The Impact of Outages

Question

The Impact of Outages

Steve Jones - SSC Editor

SSC Guru

Points: 736212
More actions
July 31, 2011 at 9:02 pm

#149259

Comments posted to this topic are about the item The Impact of Outages

Viewing 9 posts - 1 through 8 (of 8 total)

You must be logged in to reply to this topic. Login to reply

phegedusich SSCommitted Points: 1552 More actions · Answer 1

This points out the necessity of testing patches and updates. Our cycle is long enough to engage the vendor if problems arise in the test environment. My supported systems haven't been negatively affected by patches, but if they are, we are prepared to react and sustain the business with minmal outage.

This is possible due to our robust DR environment. This should be a must-have. If you have critical production systems in the cloud, what is your DR strategy and practice? How do you continue to operate when the cord to the cloud is cut? Pencil and paper shouldn't be the first option on your recovery list.

chrisfradenburg SSCrazy Eights Points: 9592 More actions · Answer 2

I really like the chaos monkey idea but I don't think it makes senses to do it everywhere. The benefit that Netflix has is that everything is supposed to be automated so the end users are the clients. I work for a hospital system so the users are employees (office staff, doctors, nurses, etc) and the clients are patients. Everyone agrees that our employees need to know how to operate without any given system and each department has plans in place for situations like that.

However, since the backup system provide a lower level of care I don't know that it's a wise idea to kill services and force the backup system into place. I think it's a good idea to tell people to act as if the primary is down and use the backup to confirm it does work and patients can be cared for. But if there is some issue I don't want to have to say, "Well, the DB got corrupted when the service was killed so you need to use the backup for another hour while we do a restore."

Alan Vogan SSCrazy Points: 2513 More actions · Answer 3

Where is the link to the Netflix piece mentioned?

Steve Jones - SSC Editor SSC Guru Points: 736212 More actions · Answer 4

Steve Jones - SSC Editor

SSC Guru

Points: 736212

August 1, 2011 at 9:27 am

#1361645

My apologies, the links have been fixed.

Eric M Russell SSC Guru Points: 125561 More actions · Answer 5

From what I've seen, most outages (an extended period of time where all or a large number of users cannot access the application or some key feature of it) are either network related (ex: the DNS servers for a corporation or a major ISP are down), or a 3rd party service provider (like a credit card processor) is down and causing problems for organizations that rely on their service.

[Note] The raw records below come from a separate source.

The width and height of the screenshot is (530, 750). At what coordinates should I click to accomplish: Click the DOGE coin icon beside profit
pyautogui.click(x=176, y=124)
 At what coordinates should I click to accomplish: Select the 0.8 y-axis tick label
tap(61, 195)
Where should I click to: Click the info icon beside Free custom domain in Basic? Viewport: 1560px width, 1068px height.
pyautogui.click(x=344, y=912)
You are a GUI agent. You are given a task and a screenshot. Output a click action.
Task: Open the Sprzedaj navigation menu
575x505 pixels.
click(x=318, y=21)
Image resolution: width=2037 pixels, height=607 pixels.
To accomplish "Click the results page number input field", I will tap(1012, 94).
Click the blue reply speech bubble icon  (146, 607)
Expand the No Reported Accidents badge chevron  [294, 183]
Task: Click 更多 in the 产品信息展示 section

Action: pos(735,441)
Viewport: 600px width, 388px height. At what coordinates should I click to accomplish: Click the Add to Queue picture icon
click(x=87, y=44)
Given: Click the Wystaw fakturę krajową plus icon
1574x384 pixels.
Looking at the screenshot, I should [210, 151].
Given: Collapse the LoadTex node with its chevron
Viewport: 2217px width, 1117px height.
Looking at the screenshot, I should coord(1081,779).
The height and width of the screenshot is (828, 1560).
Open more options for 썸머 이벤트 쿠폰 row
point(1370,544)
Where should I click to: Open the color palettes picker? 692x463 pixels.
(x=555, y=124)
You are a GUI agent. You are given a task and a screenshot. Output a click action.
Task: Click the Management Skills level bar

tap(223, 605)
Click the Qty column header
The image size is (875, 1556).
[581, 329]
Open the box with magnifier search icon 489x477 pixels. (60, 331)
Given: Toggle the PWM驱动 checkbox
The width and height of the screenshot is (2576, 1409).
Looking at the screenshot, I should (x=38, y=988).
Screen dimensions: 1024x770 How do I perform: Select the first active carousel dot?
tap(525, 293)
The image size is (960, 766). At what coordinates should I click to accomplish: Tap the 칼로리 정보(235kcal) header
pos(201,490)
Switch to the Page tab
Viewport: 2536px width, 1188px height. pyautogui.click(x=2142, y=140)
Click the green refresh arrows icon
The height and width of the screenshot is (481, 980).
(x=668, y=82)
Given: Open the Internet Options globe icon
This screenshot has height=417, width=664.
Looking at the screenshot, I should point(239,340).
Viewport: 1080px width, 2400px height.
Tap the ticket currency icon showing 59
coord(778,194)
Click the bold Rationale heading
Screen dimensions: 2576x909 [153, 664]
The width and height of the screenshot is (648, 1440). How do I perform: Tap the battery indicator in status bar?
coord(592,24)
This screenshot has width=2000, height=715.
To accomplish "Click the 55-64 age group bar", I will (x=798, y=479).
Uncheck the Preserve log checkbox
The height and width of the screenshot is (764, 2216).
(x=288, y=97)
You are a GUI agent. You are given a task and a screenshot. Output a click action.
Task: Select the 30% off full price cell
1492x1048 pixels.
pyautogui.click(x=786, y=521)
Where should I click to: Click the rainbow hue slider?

"Do not seek to follow in the footsteps of the wise. Instead, seek what they sought." - Matsuo Basho

Steve Jones - SSC Editor SSC Guru Points: 736212 More actions · Answer 6

cfradenburg (8/1/2011)
However, since the backup system provide a lower level of care I don't know that it's a wise idea to kill services and force the backup system into place. I think it's a good idea to tell people to act as if the primary is down and use the backup to confirm it does work and patients can be cared for. But if there is some issue I don't want to have to say, "Well, the DB got corrupted when the service was killed so you need to use the backup for another hour while we do a restore."

I'd argue that you this is even more important that you use the backup system. The chance that something won't work as well is there and you want to make a real simulation that the backup system can handle the load appropriately. People might not really test the backup system appropriately without is being forced to be the primary.

I certainly wouldn't want to unexpectedly make the switch with a chaos monkey, but I might schedule a few outages during the year and really test things

chrisfradenburg SSCrazy Eights Points: 9592 More actions · Answer 7

Steve Jones - SSC Editor (8/1/2011)
I certainly wouldn't want to unexpectedly make the switch with a chaos monkey, but I might schedule a few outages during the year and really test things

Right. Smoothly shut the server down. That way if there is an issue that can't be worked around without a lot of problem it's just a matter of booting the server.

Matt Miller (4) SSC Guru Points: 124210 More actions · Answer 8

You can still schedule outages and practice for the unexpected. Depending on how critical the uptime is - perhaps you want to practice offsite.

I worked for a Life Insurance company about a decade ago. As part of their DR exercises once a year, they had contracted for a third party auditing company to come up with a series of "chaos monkey" type events, that would randomly be added to the exercise. So - they put together a series of sealed envelopes with scenarios: each biannual exercise would get one envelope.

Some of the envelopes would be empty (i.e. no twists), but some included:

- bad backup (the set we left with the off-site backup company was replaced with blank disks).

- "dead operator" (the DR manager was declared incapacitated and was not allowed to interact at all from the moment they read the note).

- faulty equipment, etc...

In other words, enough to make life really miserable if you couldn't think on your feet.

----------------------------------------------------------------------------------
Your lack of planning does not constitute an emergency on my part...unless you're my manager...or a director and above...or a really loud-spoken end-user..All right - what was my emergency again?